If you are replacing FormLimiter or another older setup, the real choice is not only "which tool is cheaper" but which path actually fits the workflow: native Google Forms controls, a custom Apps Script, or a sidebar add-on like FormGuard.
Google Forms can manually stop accepting responses. That is often enough for a small form where someone is watching the responses in real time.
Use the Responses tab when a person can check the form and turn off accepting responses at the right time.
Use the response sheet when you need to review submissions, audit capacity, or handle a late edge case.
If you are evaluating a FormLimiter alternative, use the lightest path that still matches your actual operations.
| Path | Best for | Strengths | Tradeoffs |
|---|---|---|---|
| Native Google Forms | Small forms with manual oversight | Fastest setup, no extra tooling, good for operators who can watch submissions live | No automatic response cap workflow, no scheduled open/close automation, and no per-option quota controls |
| Apps Script | Teams comfortable maintaining custom logic | Flexible workflows, custom triggers, room for sheet-driven logic and bespoke notifications | Needs script ownership, testing, debugging, and realistic expectations about trigger delay and race conditions |
| FormGuard | Operators who want repeatable controls from the Google Forms sidebar | Response caps, scheduled windows, choice quotas, close messages, and notifications without building the workflow from scratch | Not a full reservation backend, not second-level precise timing, and not a replacement for quantity-aware inventory systems |
This is the honest comparison to keep in mind: native Forms is the lightest option, Apps Script is the most flexible, and FormGuard fits the middle when you need repeatable controls without owning custom code.

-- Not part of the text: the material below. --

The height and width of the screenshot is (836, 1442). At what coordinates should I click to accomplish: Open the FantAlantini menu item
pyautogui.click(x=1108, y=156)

A form-control add-on is useful when the operator needs repeatable rules instead of constant manual checks.
Set a cap for registrations, signups, surveys, or intake forms.

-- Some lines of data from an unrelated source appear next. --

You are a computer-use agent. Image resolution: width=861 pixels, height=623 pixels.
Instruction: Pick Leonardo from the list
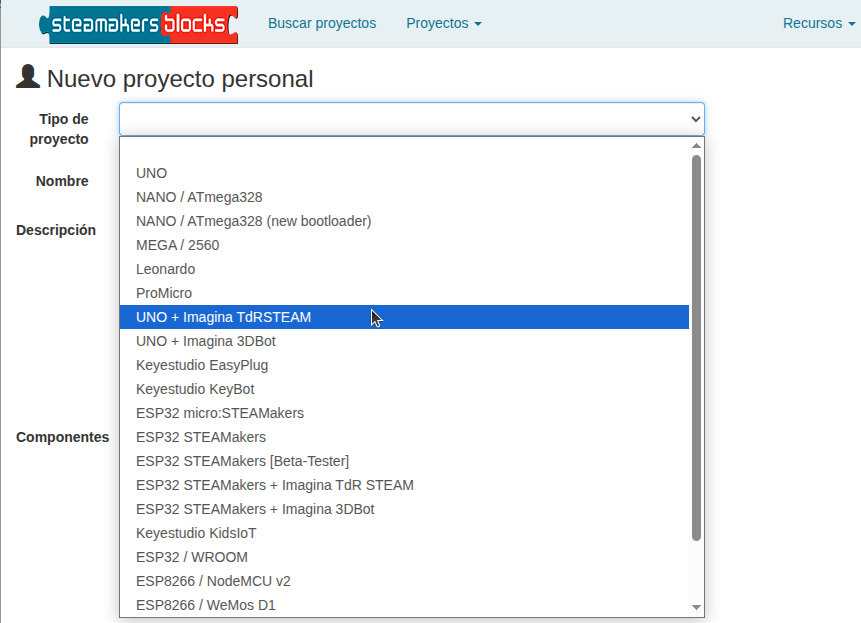(165, 269)
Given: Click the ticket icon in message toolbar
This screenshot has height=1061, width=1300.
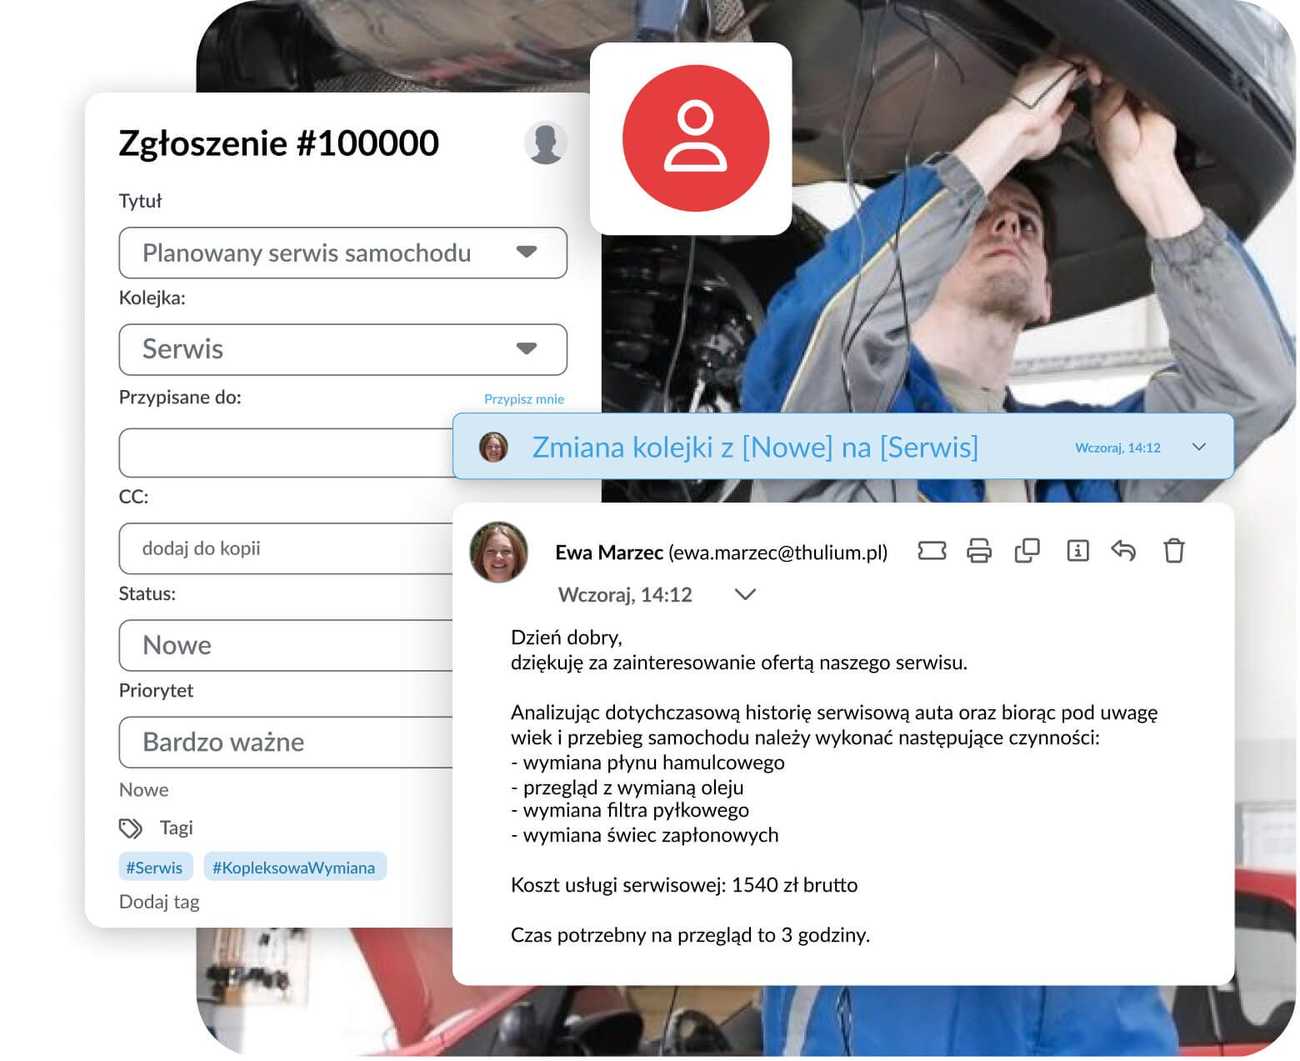Looking at the screenshot, I should [x=931, y=551].
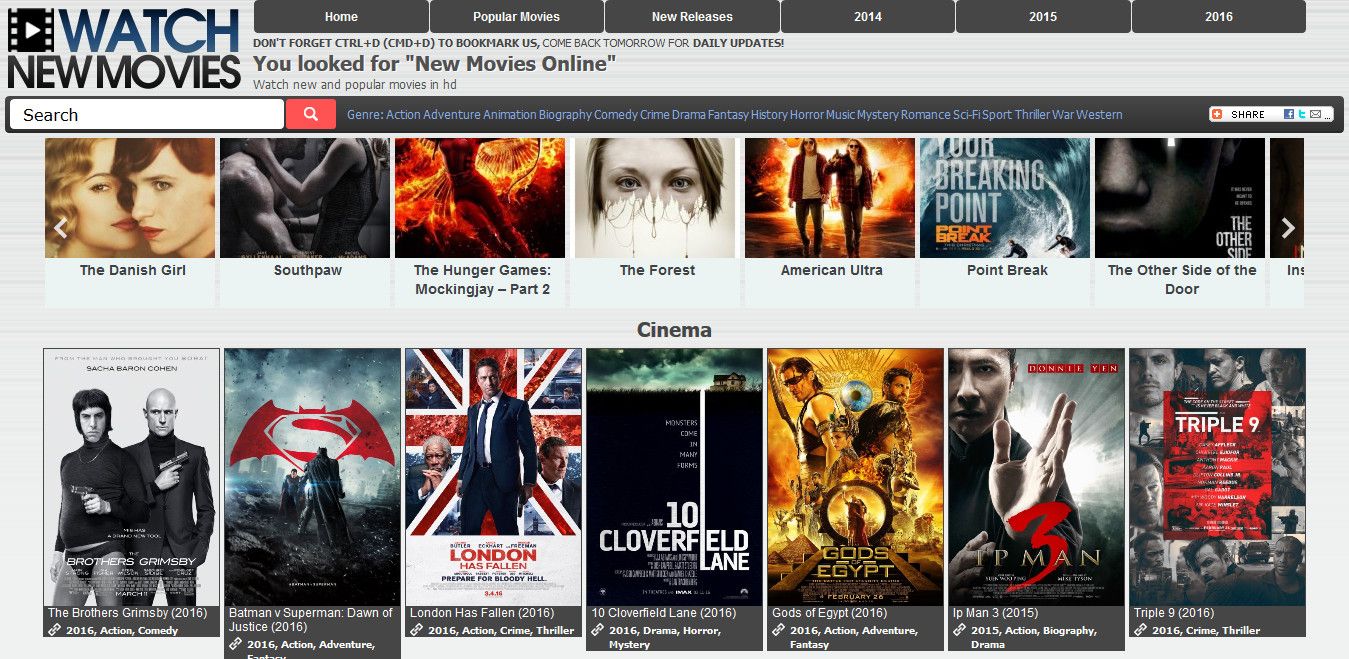Click the red magnifying glass search icon
This screenshot has height=659, width=1349.
[x=310, y=114]
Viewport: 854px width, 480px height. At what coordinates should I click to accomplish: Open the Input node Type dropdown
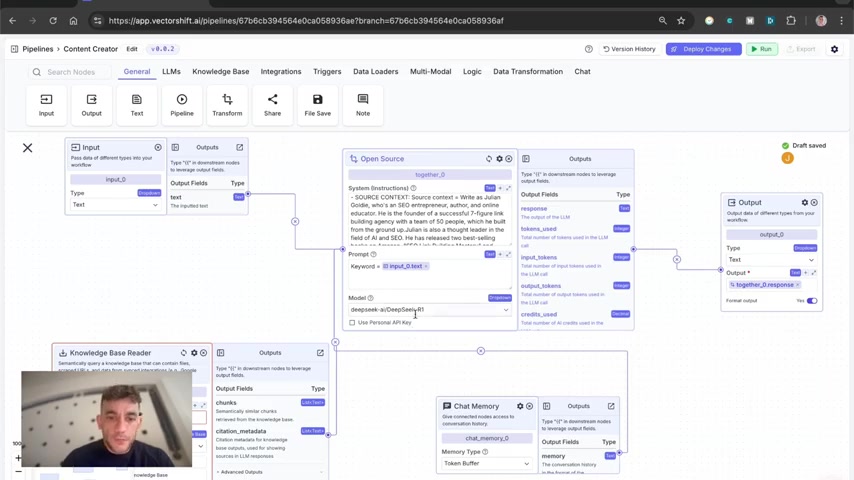pyautogui.click(x=115, y=205)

Run a collection window for applications, requests, or time-boxed events.
Use simple choice quotas for slots, sessions, roles, or limited options.
Send an email when a form closes or when submissions arrive.

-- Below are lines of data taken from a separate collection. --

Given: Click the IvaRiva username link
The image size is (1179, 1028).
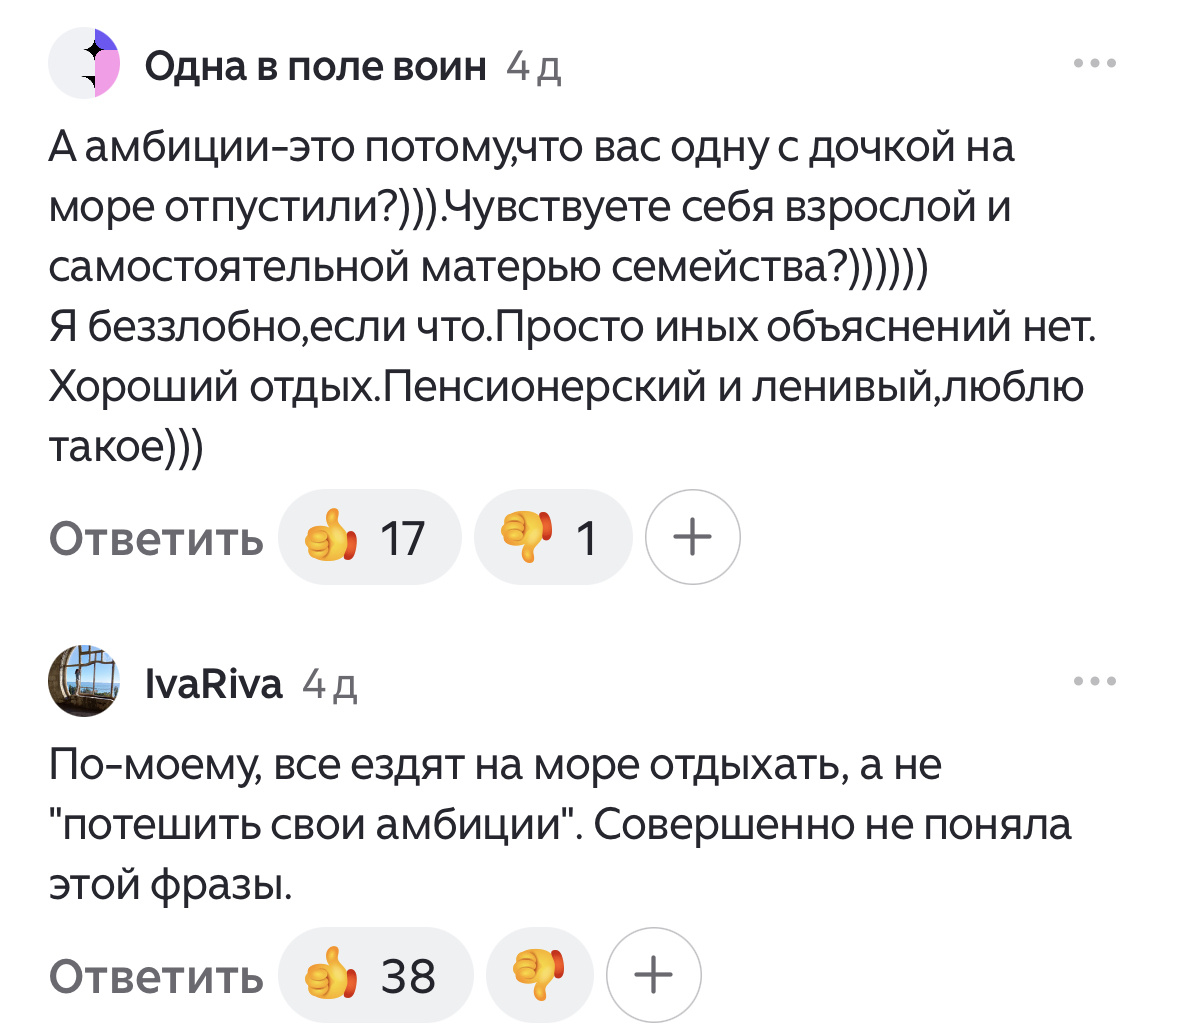Looking at the screenshot, I should (x=215, y=681).
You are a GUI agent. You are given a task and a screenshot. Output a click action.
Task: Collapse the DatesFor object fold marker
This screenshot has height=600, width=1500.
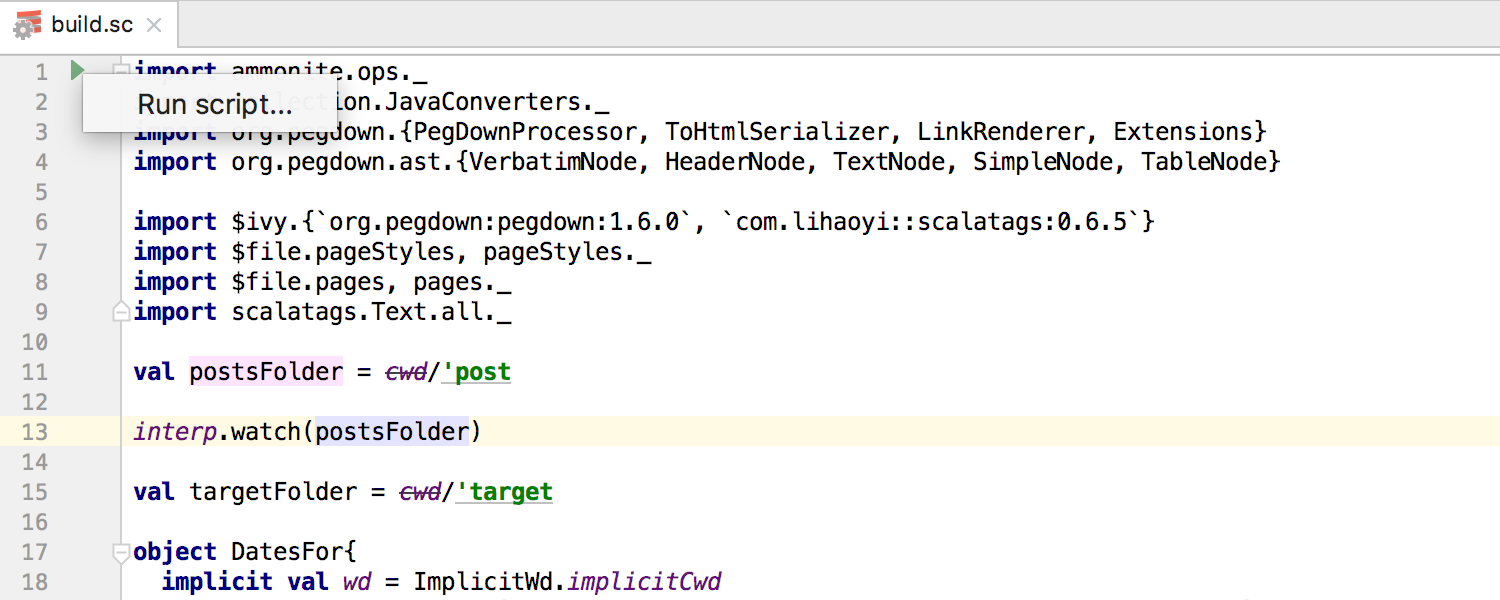pyautogui.click(x=122, y=552)
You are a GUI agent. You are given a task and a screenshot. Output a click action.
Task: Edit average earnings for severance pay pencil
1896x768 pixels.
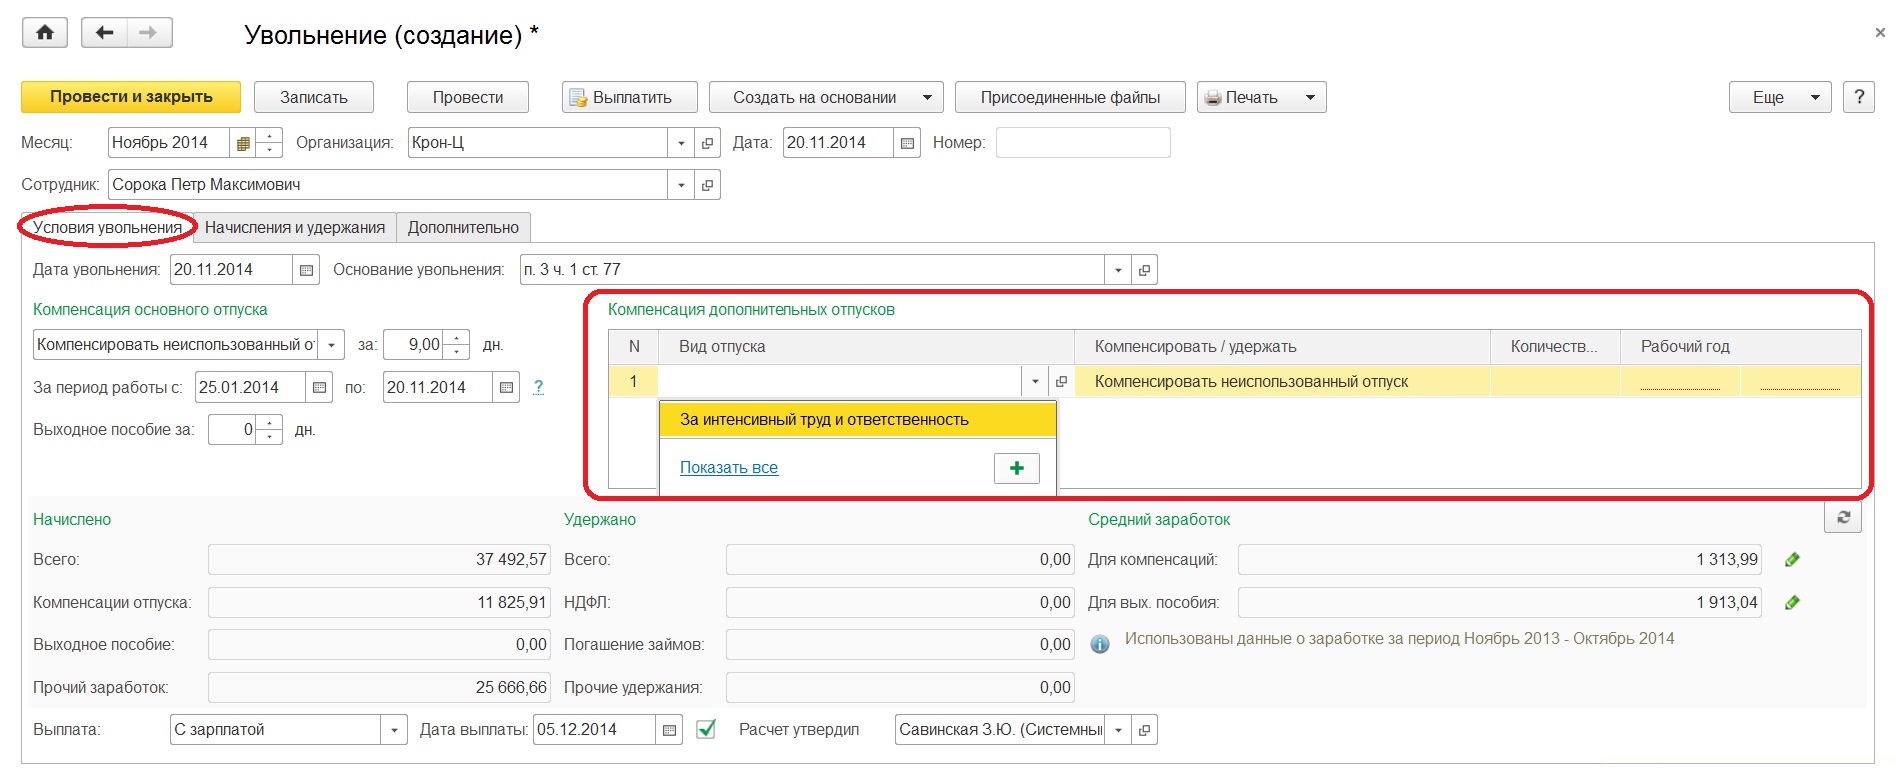pos(1792,603)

You only need to stop a form manually, your traffic is low, and someone can watch the response count during the live window.
You need custom branching, sheet-driven logic, or a workflow that will be maintained by someone comfortable owning code.
You want one operator-facing setup flow for response caps, schedule rules, close messages, and simple choice quotas.
You need strict reservations, quantity-aware inventory, payment-confirmed seat locking, or automatic waitlist promotion.
Google Apps Script time triggers are not second-level schedulers. Timer actions usually run within a few minutes of the scheduled time.
If several people already have the form open near the cap, test the workflow before using it for high-stakes registration.
FormGuard does not reset Google Forms' built-in one-response-per-account setting each day.
Simple choice quotas are different from full quantity-aware inventory tracking.